Beweisverwertungsverbot
In Kürze
Das Beweisverwertungsverbot schließt bestimmte Beweismittel von der gerichtlichen Entscheidungsfindung aus. Es greift nur in rechtlich zwingenden Ausnahmefällen.
Definition
Beweisverwertungsverbot ist ein arbeitsrechtlicher Begriff. Das Beweisverwertungsverbot bezeichnet den Ausschluss einzelner Beweismittel von der gerichtlichen Würdigung trotz grundsätzlicher Beweisfreiheit. Es liegt vor, wenn Beweise unter Verstoß gegen Gesetze oder grundrechtlich geschützte Positionen erlangt wurden oder ihre Verwertung unverhältnismäßig wäre.
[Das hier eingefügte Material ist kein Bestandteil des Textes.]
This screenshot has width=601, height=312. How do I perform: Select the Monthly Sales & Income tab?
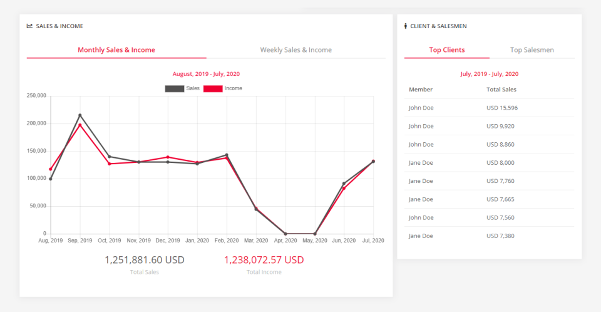(116, 50)
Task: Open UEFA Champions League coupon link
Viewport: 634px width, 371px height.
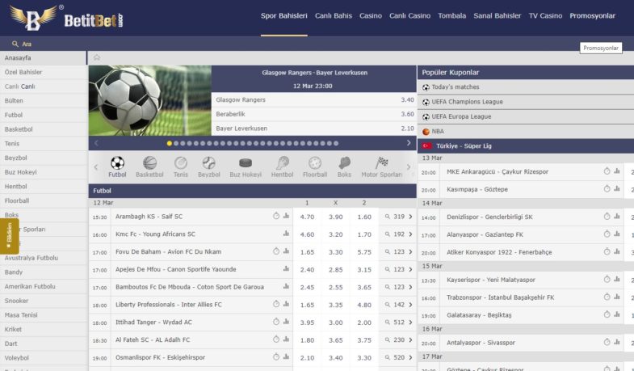Action: point(467,102)
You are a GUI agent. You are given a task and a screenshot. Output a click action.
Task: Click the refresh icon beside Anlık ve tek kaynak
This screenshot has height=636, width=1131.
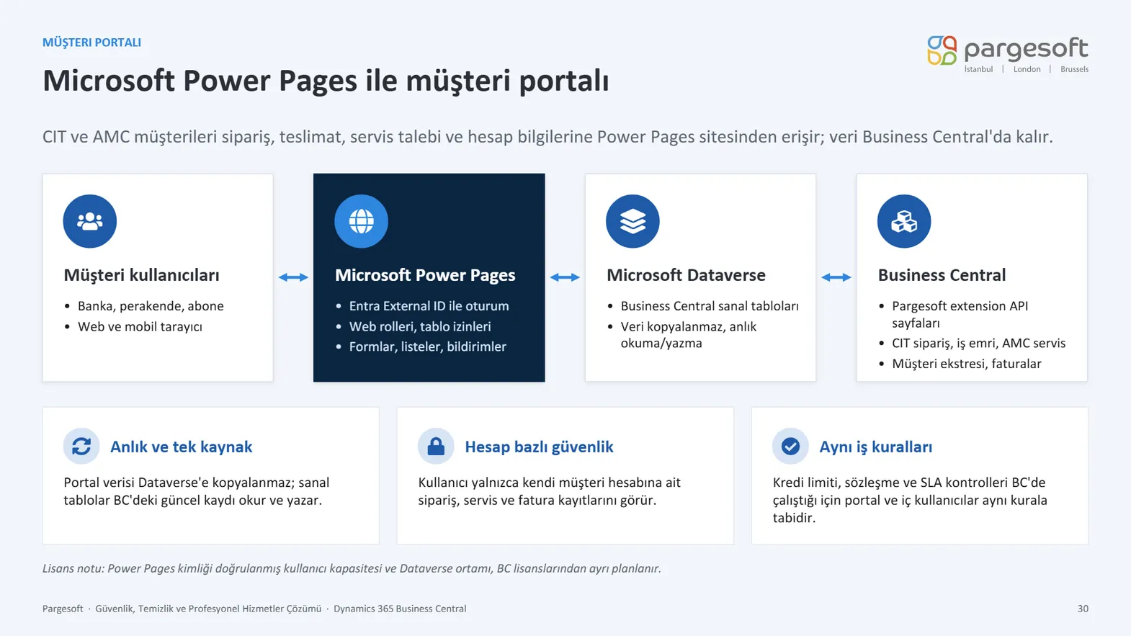81,447
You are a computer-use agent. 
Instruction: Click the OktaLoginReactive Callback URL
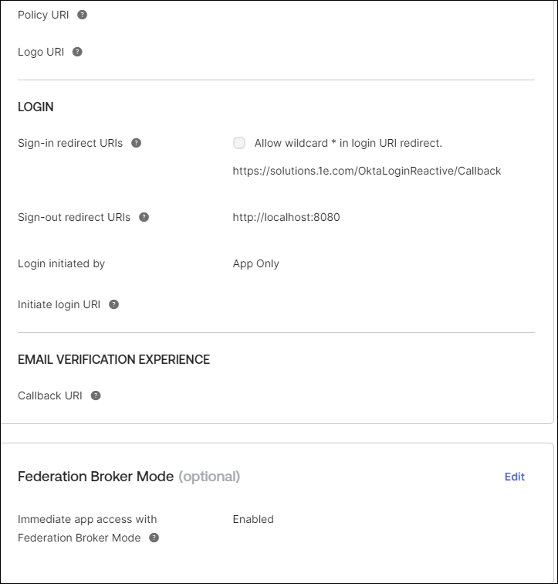click(367, 171)
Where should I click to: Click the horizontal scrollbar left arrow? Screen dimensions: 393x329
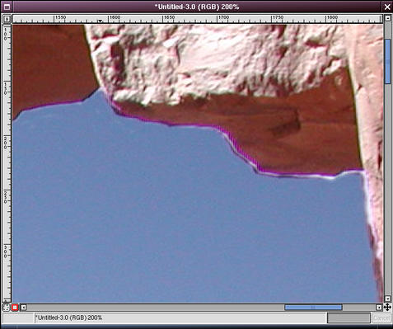click(24, 308)
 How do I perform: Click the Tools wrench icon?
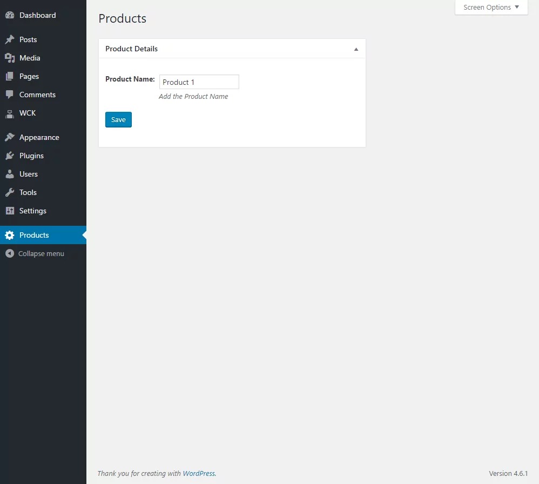[10, 192]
Maßgeblich sind insbesondere Verletzungen des allgemeinen Persönlichkeitsrechts oder datenschutzrechtlicher Vorgaben im Arbeitsverhältnis. Rechtsgrundlagen ergeben sich aus dem Grundgesetz GG sowie aus spezialgesetzlichen Regelungen, etwa dem Bundesdatenschutzgesetz BDSG. Das Beweisverwertungsverbot erfordert regelmäßig eine einzelfallbezogene Interessenabwägung zwischen Wahrheitsermittlung und Grundrechtsschutz. Eine automatische Unverwertbarkeit rechtswidrig erlangter Beweise besteht nicht. Vom Beweiserhebungsverbot unterscheidet sich das Beweisverwertungsverbot durch den bereits abgeschlossenen Gewinnungsakt. In der Praxis begrenzt das Beweisverwertungsverbot die Nutzung bestimmter Erkenntnisse in Kündigungs- und Beschlussverfahren. Das Beweisverwertungsverbot begründet keinen Anspruch auf Klageabweisung oder Prozessgewinn.